The book takes us into the lowest depths of professional touring vaudeville (and those were some deep troughs, that forged a performer’s desire to commit to a life of show business or quit and lead a life of guaranteed meals and income), to the brothers’ natural evolution from a singing child act who channeled their untameable creative energy as adolescent cutups into a professionally unprofessional comedy act.

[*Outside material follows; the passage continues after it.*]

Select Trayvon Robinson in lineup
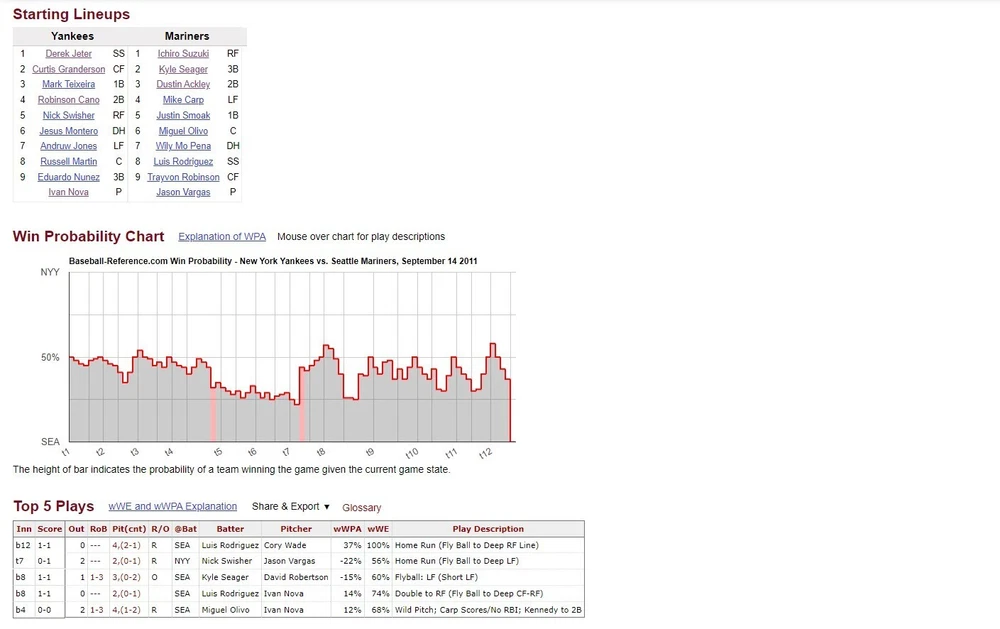This screenshot has height=629, width=1000. [183, 177]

Harpo’s stage character was that of a childlike naïf with no voice who sometimes does the wrong thing, but only because he really didn’t know any better. And the real-life Harpo portrays himself as a similar character in this book, floating from stage success to friendship with the most powerful newspaper critic in New York City, the mercurial and fascinating Alexander Woolcott. From there he seems to drift into a friendship with the era’s greatest playwrights and authors, and through all sorts of adventures, including a successful run in the newly-formed Soviet Union.

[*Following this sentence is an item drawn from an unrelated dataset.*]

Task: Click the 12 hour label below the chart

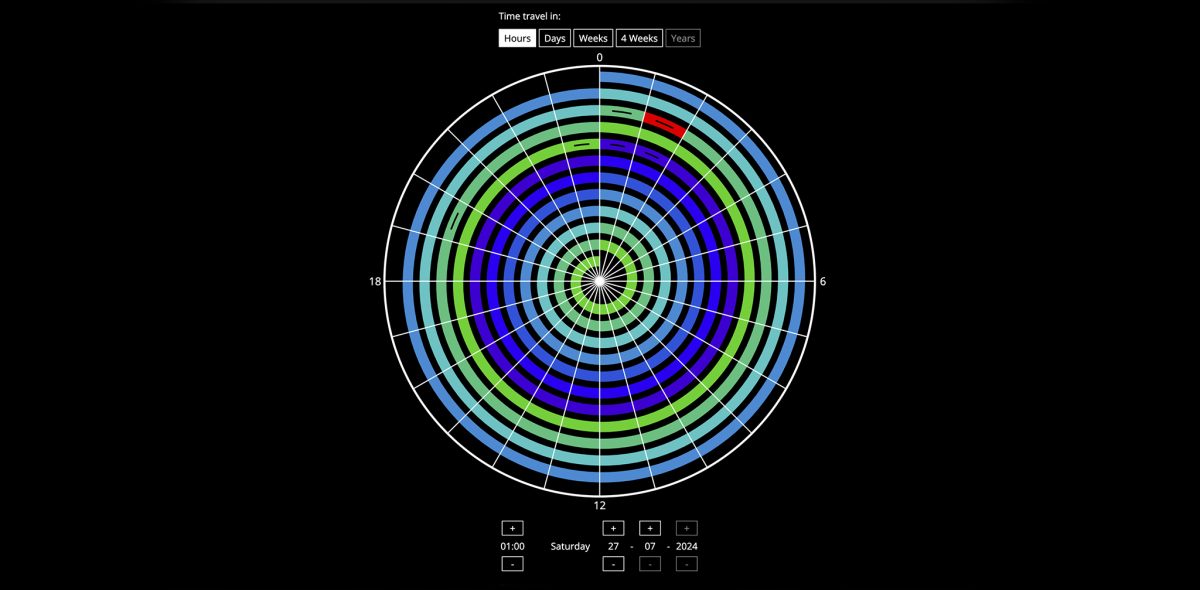Action: click(x=600, y=505)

if the character seems a bit unbelievably Chauncey Gardiner-esque, and if some of the anecdotes seem a bit too on-the-nose for how they wrap up neatly in a punchline-driven bow, you are able to forgive Harpo, being not only such warm and wonderful company as a storyteller, but also for being a genuine national treasure and part of one of the greatest comedy teams that ever escaped vaudeville and early Broadway and into immortality.

  1. NO MUD NO LOTUS: THE ART OF TRANSFORMING SUFFERING – Thich Nhat Hanh – BUY IT HERE

NO MUD NO LOTUSI think it’s inevitable that, when you move to Southern California, especially into Los Angeles, you begin to embrace philosophy, and meditation, and looking within. Perhaps it’s because you’ve reached the end of the classic journey of American expansion, and you’ve moved westward and westward until the only options are to either push west and drown in the Pacific Ocean, or to push further within.

Or perhaps it’s the first time you sit on a beach and watch the beauty that is the sun setting over that Pacific Ocean, and you suspect that there’s more to this world than you believed possible. Or maybe it’s because LA makes it easy to make a lifestyle out of sitting alone in your apartment smoking weed and thinking about yourself a lot.

In any case, in the city that spawned a thousand cults, I sat and on the suggestion of friends, read a few books on Eastern philosophy. And through that reading I stumbled on this work by Thich Nhat Hanh, a 91 year-old Buddhist monk, author, and activist.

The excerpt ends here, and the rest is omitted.